A brutal reminder of apartheid
People who commit racist attacks cause apartheid to again haunt us and again brutalise us, writes Murray Williams.
It was a weekend like most others in many parts of South Africa - extraordinarily violent and perfectly “normal”. And yet most of the news that week was dominated, instead, by another story - that of three young men.
Prosecutor Nathan Johnson told the Wynberg Magistrate’s Court how Delia Adonis, 52, a Manenberg mother-of-six, was attacked in a shopping centre’s parking lot on October 17.
Adonis has since identified three of her five attackers as Chad De Matos, Aaron Mack and Mitchell Turner.
Johnson said: “Adonis witnessed the five leave Tiger Tiger nightclub and beat up another patron. After helping the victim by alerting law enforcement officers, Adonis was attacked by the five men, who also verbally abused her with racial slurs.
“She was kicked on her head and face and could not move. If her son had not intervened, she could have been killed.”
Now some might wonder why a story about an assault makes the headlines, when many suffered far worse.
Gugulethu’s Community Police Forum chairman Ernest Matsolo made precisely this point, even arguing that the murder of a 32-year-old woman should not be “singled out”.
He said Gugulethu was in a “dire, sad state”, with as many as 18 murders in November alone.
So, why the headline dominance around the assault of Delia Adonis?
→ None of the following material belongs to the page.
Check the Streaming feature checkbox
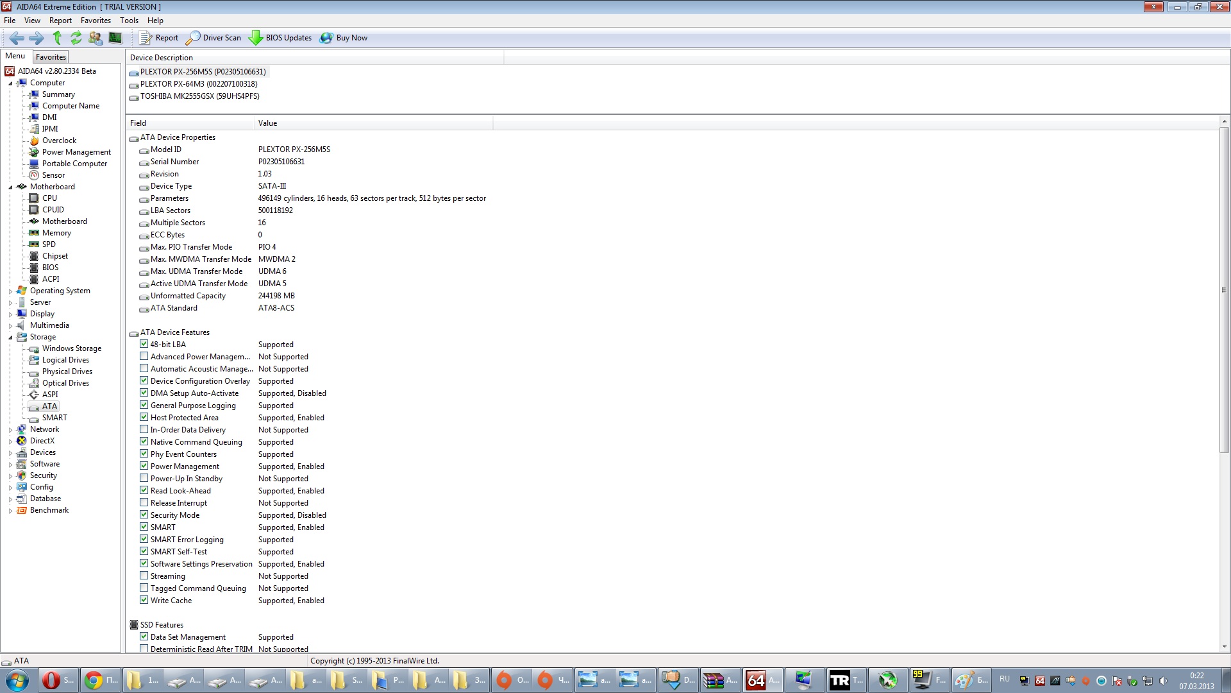The height and width of the screenshot is (693, 1231). 144,576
Why is this story the “most-viewed” and “most commented” upon?
The reason is very simple, very powerful and profoundly legitimate.
First, let’s be clear: the three in the dock are innocent until proven guilty.
Second, they still have their say - in keeping with the fundamental principle of fairness, audi alteram partem, “hear the other side too”. And, third, we all know to be extremely circumspect when dealing with “late night events” around parties, bars or nightclubs. Almost always, “another side to the story” emerges.
But if this trio of young men committed a racist attack, they should know why it’s a very big deal.
Racist attacks are so hated by many of us because they remind us of the “bully state” that ruled this land for so long; of a society in which a particular racial group ruled the roost and were “untouchable”, to beat and bully as they pleased, either in person, collectively or as the state.
And it’s not just about the past, but the present. All around our society, the damage of apartheid is still in stark view.
We see it in our racially-divided towns and cities, in the grossly unequal access to crucial resources along racial lines.
Apartheid’s swathe of destruction is in plain sight almost wherever we look. A racist attack represents the worst of what we were as a society, and we funnel our collective anger at such attacks, as apartheid cruelly revisited. People who commit racist attacks cause apartheid to again haunt us, again brutalise us, again shame us - still.
They force into full view again our history of pure evil.